• _EXERCISE DETAILS_: Copy the rows below word for word.

Element and text location data
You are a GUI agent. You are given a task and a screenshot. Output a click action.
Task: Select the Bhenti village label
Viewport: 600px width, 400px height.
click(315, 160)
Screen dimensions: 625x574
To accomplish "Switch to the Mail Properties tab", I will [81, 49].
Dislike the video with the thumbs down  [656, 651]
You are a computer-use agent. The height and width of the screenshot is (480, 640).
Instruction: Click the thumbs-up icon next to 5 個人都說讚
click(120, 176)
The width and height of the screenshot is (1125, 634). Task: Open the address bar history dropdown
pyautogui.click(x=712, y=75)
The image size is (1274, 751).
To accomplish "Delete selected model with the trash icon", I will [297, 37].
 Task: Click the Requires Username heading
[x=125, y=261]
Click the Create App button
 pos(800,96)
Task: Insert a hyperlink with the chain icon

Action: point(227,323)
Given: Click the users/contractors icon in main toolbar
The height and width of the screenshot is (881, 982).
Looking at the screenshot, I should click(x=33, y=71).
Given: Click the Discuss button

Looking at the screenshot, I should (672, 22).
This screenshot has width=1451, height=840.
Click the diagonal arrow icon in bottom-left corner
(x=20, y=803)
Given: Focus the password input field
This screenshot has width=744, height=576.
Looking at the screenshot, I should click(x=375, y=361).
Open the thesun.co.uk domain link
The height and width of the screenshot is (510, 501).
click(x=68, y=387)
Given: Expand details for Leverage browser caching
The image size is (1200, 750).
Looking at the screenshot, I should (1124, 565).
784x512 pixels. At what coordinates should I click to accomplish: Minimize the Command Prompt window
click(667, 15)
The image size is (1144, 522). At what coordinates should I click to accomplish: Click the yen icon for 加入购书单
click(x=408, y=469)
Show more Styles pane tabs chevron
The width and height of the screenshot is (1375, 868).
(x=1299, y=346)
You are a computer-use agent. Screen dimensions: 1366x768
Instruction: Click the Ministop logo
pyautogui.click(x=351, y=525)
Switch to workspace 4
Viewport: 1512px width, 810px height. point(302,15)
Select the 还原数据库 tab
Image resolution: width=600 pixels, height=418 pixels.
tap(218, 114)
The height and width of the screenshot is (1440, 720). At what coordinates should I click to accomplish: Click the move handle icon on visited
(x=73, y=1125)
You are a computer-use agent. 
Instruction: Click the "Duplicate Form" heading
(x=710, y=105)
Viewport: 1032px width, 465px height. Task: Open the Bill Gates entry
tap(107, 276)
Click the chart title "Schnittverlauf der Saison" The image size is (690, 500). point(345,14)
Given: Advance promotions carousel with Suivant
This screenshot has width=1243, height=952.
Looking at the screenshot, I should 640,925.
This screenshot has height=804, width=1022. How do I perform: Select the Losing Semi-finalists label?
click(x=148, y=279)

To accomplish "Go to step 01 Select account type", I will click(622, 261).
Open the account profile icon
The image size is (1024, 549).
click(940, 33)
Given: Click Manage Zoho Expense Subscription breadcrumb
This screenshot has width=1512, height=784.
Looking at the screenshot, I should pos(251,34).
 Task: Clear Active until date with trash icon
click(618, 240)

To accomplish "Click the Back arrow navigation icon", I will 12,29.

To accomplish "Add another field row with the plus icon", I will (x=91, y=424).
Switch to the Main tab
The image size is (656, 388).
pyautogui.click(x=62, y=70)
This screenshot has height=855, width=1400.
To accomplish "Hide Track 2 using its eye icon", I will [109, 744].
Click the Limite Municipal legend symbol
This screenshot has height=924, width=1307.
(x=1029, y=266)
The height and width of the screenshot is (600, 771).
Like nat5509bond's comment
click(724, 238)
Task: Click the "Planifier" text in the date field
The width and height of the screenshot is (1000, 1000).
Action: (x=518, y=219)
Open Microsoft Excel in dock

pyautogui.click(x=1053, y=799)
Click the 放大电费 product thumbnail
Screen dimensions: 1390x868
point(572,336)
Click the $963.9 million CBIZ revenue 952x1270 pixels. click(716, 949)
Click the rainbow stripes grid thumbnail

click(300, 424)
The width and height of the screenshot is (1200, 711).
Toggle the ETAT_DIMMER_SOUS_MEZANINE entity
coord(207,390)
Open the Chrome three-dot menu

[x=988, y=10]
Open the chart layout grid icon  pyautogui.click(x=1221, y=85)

• _TASK ANSWER_:
You are a GUI agent. You are given a task and a screenshot. Output a click action.
Task: Select the Bhenti village label
Viewport: 600px width, 400px height.
click(315, 160)
Screen dimensions: 625x574
To accomplish "Switch to the Mail Properties tab", I will [81, 49].
Dislike the video with the thumbs down  [656, 651]
You are a computer-use agent. The height and width of the screenshot is (480, 640).
Instruction: Click the thumbs-up icon next to 5 個人都說讚
click(120, 176)
The width and height of the screenshot is (1125, 634). Task: Open the address bar history dropdown
pyautogui.click(x=712, y=75)
The image size is (1274, 751).
To accomplish "Delete selected model with the trash icon", I will [297, 37].
 Task: Click the Requires Username heading
[x=125, y=261]
Click the Create App button
 pos(800,96)
Task: Insert a hyperlink with the chain icon

Action: point(227,323)
Given: Click the users/contractors icon in main toolbar
The height and width of the screenshot is (881, 982).
Looking at the screenshot, I should click(x=33, y=71).
Given: Click the Discuss button

Looking at the screenshot, I should (672, 22).
This screenshot has width=1451, height=840.
Click the diagonal arrow icon in bottom-left corner
(x=20, y=803)
Given: Focus the password input field
This screenshot has width=744, height=576.
Looking at the screenshot, I should click(x=375, y=361).
Open the thesun.co.uk domain link
The height and width of the screenshot is (510, 501).
click(x=68, y=387)
Given: Expand details for Leverage browser caching
The image size is (1200, 750).
Looking at the screenshot, I should (1124, 565).
784x512 pixels. At what coordinates should I click to accomplish: Minimize the Command Prompt window
click(667, 15)
The image size is (1144, 522). At what coordinates should I click to accomplish: Click the yen icon for 加入购书单
click(x=408, y=469)
Show more Styles pane tabs chevron
The width and height of the screenshot is (1375, 868).
(x=1299, y=346)
You are a computer-use agent. Screen dimensions: 1366x768
Instruction: Click the Ministop logo
pyautogui.click(x=351, y=525)
Switch to workspace 4
Viewport: 1512px width, 810px height. point(302,15)
Select the 还原数据库 tab
Image resolution: width=600 pixels, height=418 pixels.
tap(218, 114)
The height and width of the screenshot is (1440, 720). At what coordinates should I click to accomplish: Click the move handle icon on visited
(x=73, y=1125)
You are a computer-use agent. 
Instruction: Click the "Duplicate Form" heading
(x=710, y=105)
Viewport: 1032px width, 465px height. Task: Open the Bill Gates entry
tap(107, 276)
Click the chart title "Schnittverlauf der Saison" The image size is (690, 500). point(345,14)
Given: Advance promotions carousel with Suivant
This screenshot has width=1243, height=952.
Looking at the screenshot, I should 640,925.
This screenshot has height=804, width=1022. How do I perform: Select the Losing Semi-finalists label?
click(x=148, y=279)

To accomplish "Go to step 01 Select account type", I will click(622, 261).
Open the account profile icon
The image size is (1024, 549).
click(940, 33)
Given: Click Manage Zoho Expense Subscription breadcrumb
This screenshot has width=1512, height=784.
Looking at the screenshot, I should pos(251,34).
 Task: Clear Active until date with trash icon
click(618, 240)

To accomplish "Click the Back arrow navigation icon", I will 12,29.

To accomplish "Add another field row with the plus icon", I will (x=91, y=424).
Switch to the Main tab
The image size is (656, 388).
pyautogui.click(x=62, y=70)
This screenshot has height=855, width=1400.
To accomplish "Hide Track 2 using its eye icon", I will [109, 744].
Click the Limite Municipal legend symbol
This screenshot has height=924, width=1307.
(x=1029, y=266)
The height and width of the screenshot is (600, 771).
Like nat5509bond's comment
click(724, 238)
Task: Click the "Planifier" text in the date field
The width and height of the screenshot is (1000, 1000).
Action: (x=518, y=219)
Open Microsoft Excel in dock

pyautogui.click(x=1053, y=799)
Click the 放大电费 product thumbnail
Screen dimensions: 1390x868
point(572,336)
Click the $963.9 million CBIZ revenue 952x1270 pixels. click(716, 949)
Click the rainbow stripes grid thumbnail

click(300, 424)
The width and height of the screenshot is (1200, 711).
Toggle the ETAT_DIMMER_SOUS_MEZANINE entity
coord(207,390)
Open the Chrome three-dot menu

[x=988, y=10]
Open the chart layout grid icon  pyautogui.click(x=1221, y=85)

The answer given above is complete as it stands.